Nasce Mamma Mia!, un musical
teatrale tradotto in ben otto lingue, visto da 30 milioni
di spettatori, e rappresentato in 170 città in tutto
il mondo. Musical colorato, scacciapensieri (Let the Joy Wash
Over You) al ritmo dei più famosi successi del gruppo
svedese degli Abba.
La storia, costruita intorno a intramontabili canzoni come
Dancing Queen, Money Money Money, Take A Chance On Me, S.O.S.,
Gimme! Gimme! Gimme! (A Man After Midnight)", Chiquitita
e naturalmente Mamma Mia, ci trasporta nell’incantevole
isola greca di Kalokairi, alla vigilia delle nozze di Sophie
(Amanda Seyfried) figlia di Donna (Meryl Streep) proprietaria
di un incantevole quando decadente hotel Villa Donna, con
il suo fidanzato Sky (Dominic Cooper).

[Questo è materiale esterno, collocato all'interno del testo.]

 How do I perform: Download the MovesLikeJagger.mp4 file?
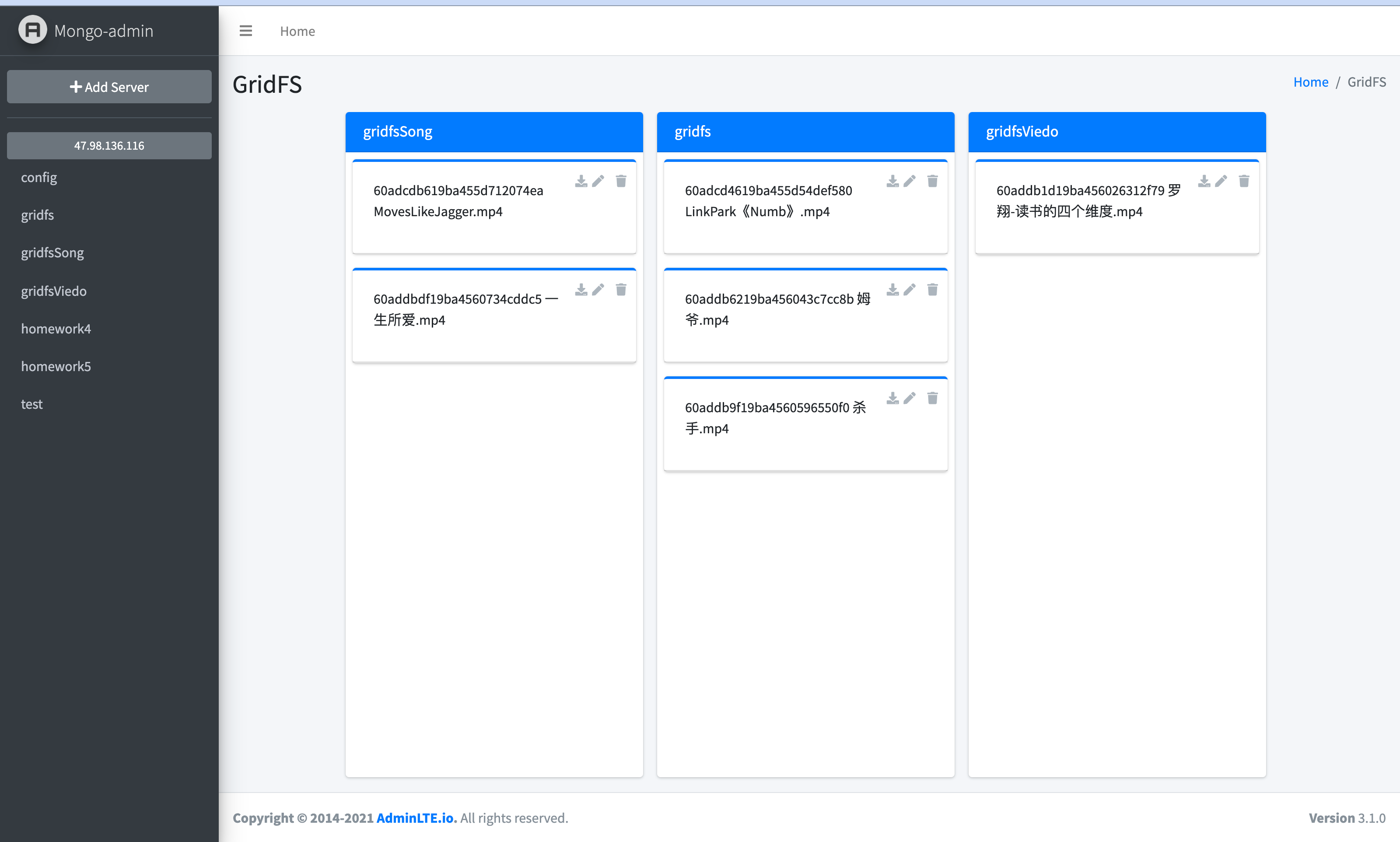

Ma l’arrivo di
tre uomini, uno dei quali potrebbe essere il vero padre della
giovane Sophie, movimenterà preparativi e cerimonia
in un girotondo di musica, cibo, balli e viaggi nel passato.
Girato tra teatri di posa di Pinewood (Inghilterra) e le isole
di Skiathos e Skopelos (arcipelago delle Sporadi, Grecia),
Mamma Mia! film si avvale fortemente del suo background teatrale
per ripetere i medesimi successi, a partire dalla regista
Phyllida Lloyd e dal coreografo Anthony Van Laast - “Sia
sul palcoscenico che sullo schermo, ho dovuto ideare una coreografia
basata sulla narrativa e sui personaggi, che sembrasse improvvisata
e spontanea, mentre in realtà è molto strutturata”
– lavorando sulla conservazione di molti movimenti già
presenti a teatro integrandoli con nuove coreografie di danza
pensate per il grande schermo.
Il risultato è una ciambella non completamente riuscita.
Il film funziona e coinvolge nei momenti musicali più
coreografici e di massa, quando movimenti di macchina, montaggio,
musica ed attori formano un ensemble a tratti irresistibile.
Ma il film mostra il suo fiato corto, le sue incertezze nei
molti momenti in cui i numeri musicali sono affidati alla
voce dei singoli interpreti. Se Meryl Streep porta a casa
un dignitoso risultato senza strafare, le voci maschili deludono
non poco a partire da quella di Pierce Brosnam a cui sono
affidati più numeri cantati rispetto agli altri padri
in affitto come Colin Firth e Stellan Skarsgård. Ma
al di là delle voci sono proprio i loro personaggi
a poco amalgamarsi al resto della messa in scena, rigidi,
come extraterrestri catapultati in un mondo che non gli appartiene,
non aiutati da una regia che negli assolo e nel recitato è
incapace di invenzioni visive o spunti da movimentare il racconto
e rendere interessante una storia che è puro pretesto
di racconto.
Quello che poco funziona nella messa in scena del film è
la sua incapacità ad assumere una dimensione prettamente
cinematografica – vedi l’evidente scarto tra riprese
in studio ed esterni - come se la regista volesse staccarsi
dalla matrice teatrale dell’opera più per poca
praticità con il mezzo cinematografico che non per
libera scelta artistica. Questo suo essere ibrido rende poco
fluida la narrazione che procede a singhiozzo, risultando,
fatta eccezione per le scene di massa, per lunghi tratti deludente
nonostante una colonna sonora che fa battere il piedino con
estrema facilità. [fabio
melandri]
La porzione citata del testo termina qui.